Move as One also questioned why e-vehicle users were "excluded" from meetings on e-bike and e-trike regulation, a move which they see as pivotal when it comes to discussing said measures.

"But why were there no e-vehicle users present at the meeting? They are taxpayers, too, and deserve to have a say in measures that would affect their fundamental right to mobility and safety. They should be consulted," said the coalition.

'Cars kill more, why single out e-trikes?'

MMDA acting chairperson earlier criticized e-vehicle units, e-tricycles, e-bikes, e-pedicables, and e-scooters as a  "danger to the lives of concerned drivers, passengers, and pedestrians" in a statement last February 15, this while saying that they "slow down the flow of traffic."

This statement came after The Land Transportation Franchising and Regulatory Board (LTFRB) bared that 556 road crash incidents in Metro Manila lasy 2023 involved e-bikes. This resulted in two fatalities and 273 non-fatal injuries. 

"These deaths and injuries are indeed lamentable. However, MMDA’s sweeping statement lacks context," continued Move as One Coalition.

"The data from MMDA’s 2022 Metro Manila Accident Reporting and Analysis System (MMARAS) shows that 'bike/ebike/pedicab' accounted for 4.84% of the total number of fatalities; 5.88% of the total number of non fatal injuries; and 2.05% the total number of vehicles involved in a crash."

They also challenged the MMDA to release the 2023 data on road crashes involving cars that resulted in fatalities and non-fatal injuries.

According to the group, cars have consistently accounted for the highest percentage of vehicles involved in a road crash since the MMARS began in 2005.

"The Move As One Coalition calls on MMDA and all concerned government agencies to craft clear, legal, and carefully considered policies on e-vehicles with the participation of e-vehicle users," said the group while highlighting the potential of e-vehicles as a viable eco-friendly alternative.

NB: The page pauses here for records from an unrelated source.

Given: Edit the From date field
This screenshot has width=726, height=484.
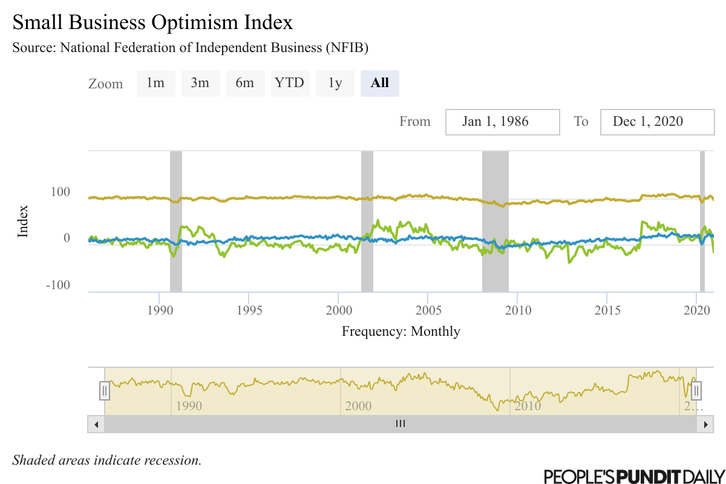Looking at the screenshot, I should click(x=502, y=122).
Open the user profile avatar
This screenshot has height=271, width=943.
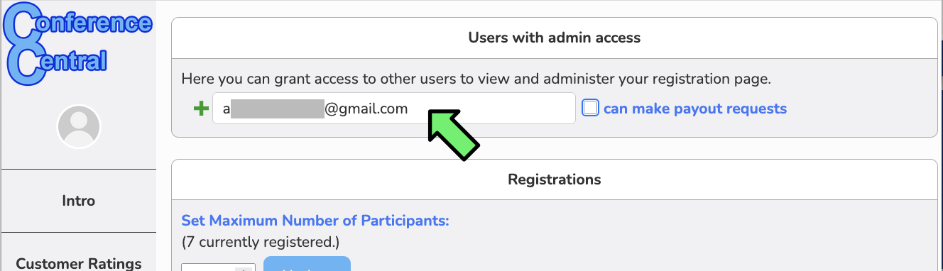click(79, 126)
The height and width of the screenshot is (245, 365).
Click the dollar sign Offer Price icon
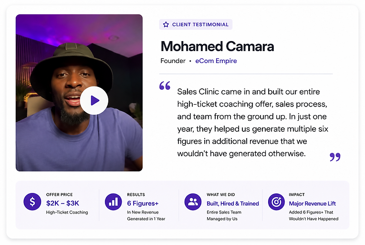(x=32, y=202)
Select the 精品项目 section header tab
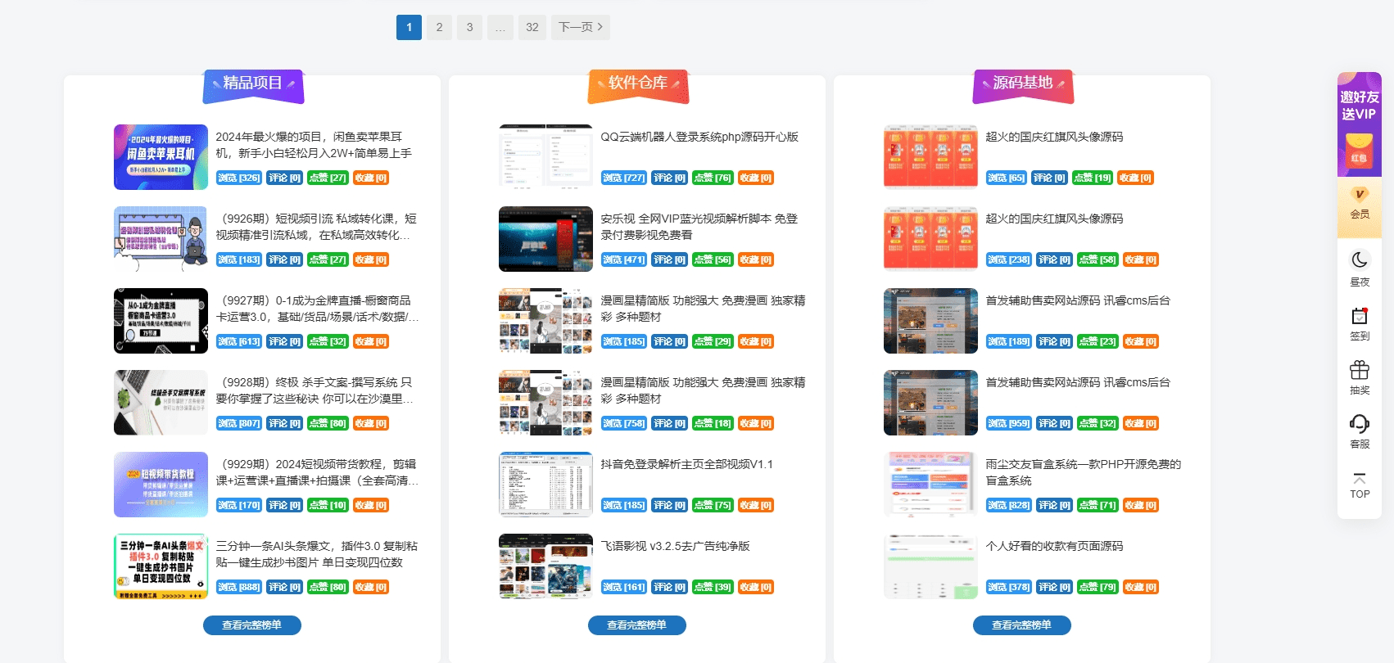This screenshot has height=663, width=1394. pos(253,83)
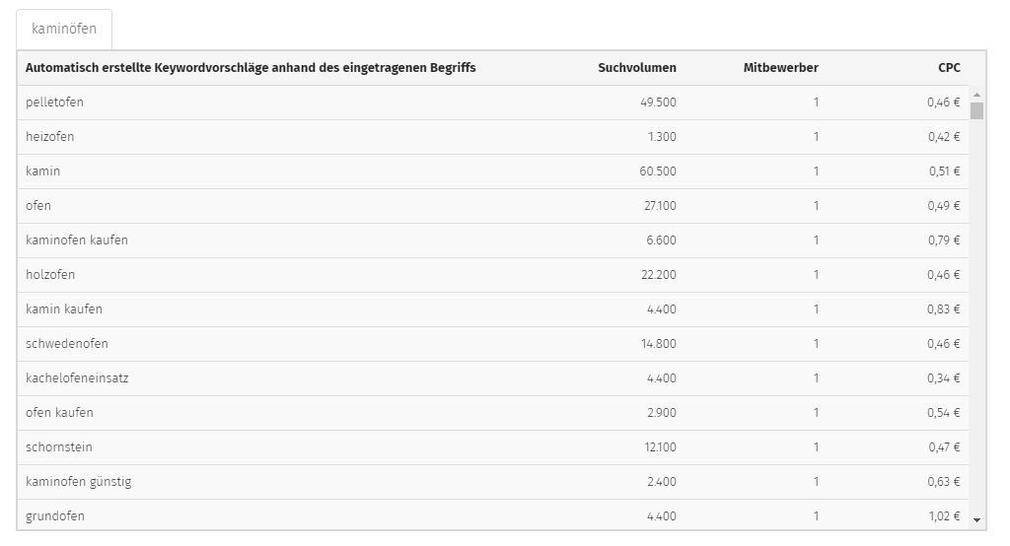Sort by the Mitbewerber column header
Screen dimensions: 1010x546
[x=781, y=68]
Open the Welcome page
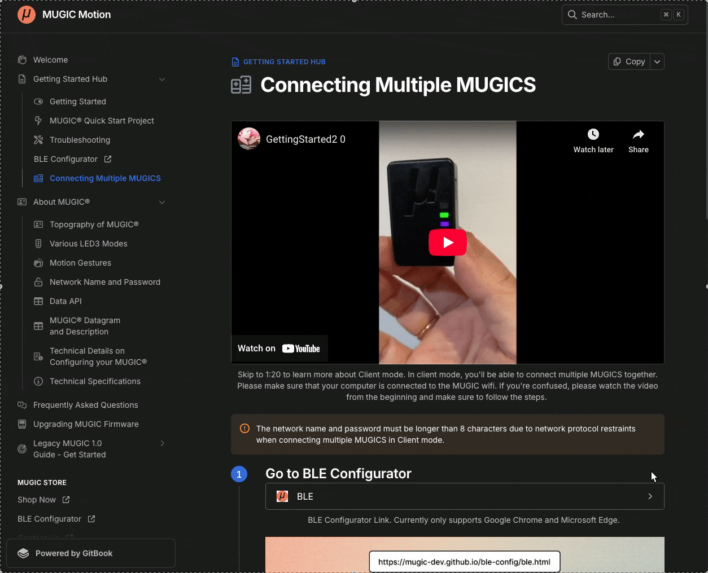The image size is (708, 573). tap(50, 60)
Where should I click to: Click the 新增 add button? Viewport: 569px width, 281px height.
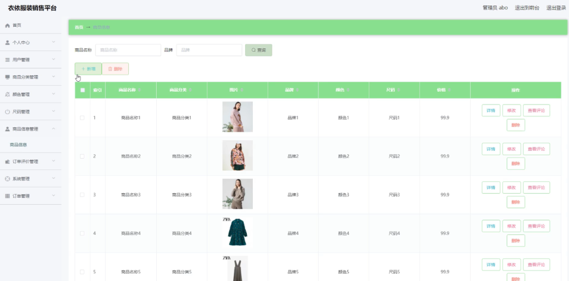pos(88,68)
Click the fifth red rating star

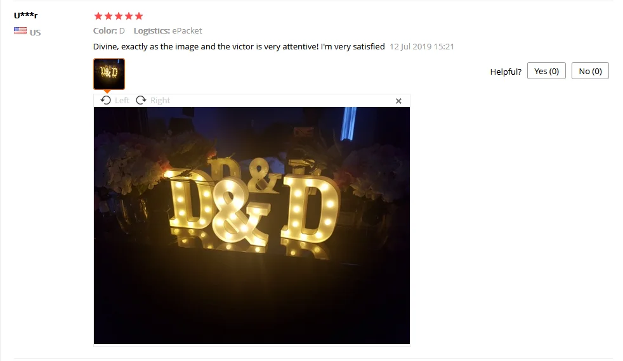point(139,16)
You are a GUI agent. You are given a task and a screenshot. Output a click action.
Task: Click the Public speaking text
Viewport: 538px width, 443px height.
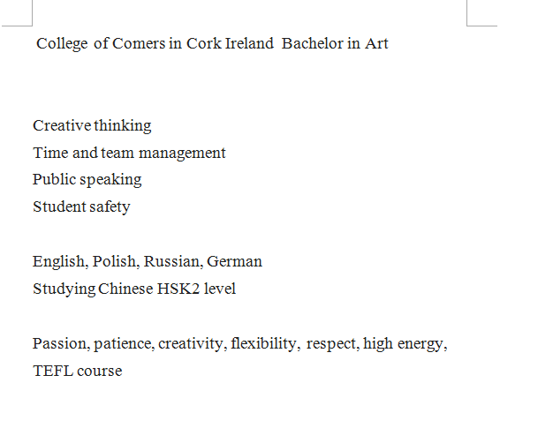pos(87,180)
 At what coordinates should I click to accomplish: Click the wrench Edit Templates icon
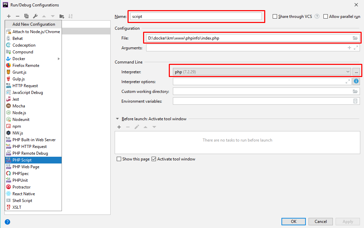[x=35, y=16]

"These policies should promote road safety, ensure the equitable distribution of road space, and be in line with environmental objectives."

Against the concept of 'mobility for all'?

On the part of Ira Cruz, director for AltMobility PH, the roads identified by MMDA currently offer direct access to destinations, saying that the policy could result in problems when it comes to public mobility.

"Back to basics: In order to improve mobility for all, we must open additional modes outside of private vehicles; Forcing people to take circuitous routes is the exact opposite," he said in a tweet.

"We need better decision-makers that can go beyond piece-meal policies. What the country needs is a sound plan that covers mobility at all stages and for the most vulnerable, above all else; Only then can we improve mobility for all."

The MMDA earlier estimated that the new policy could possibly take effect by April, with violators facing fines of up to P2,500.

Erring motorists who have no driver's license will have their vehicles impounded. Local government units within Metro Manila were also tasked of crafting ordinances identifying which roads could and couldn't be accessed by e-trikes and e-bikes.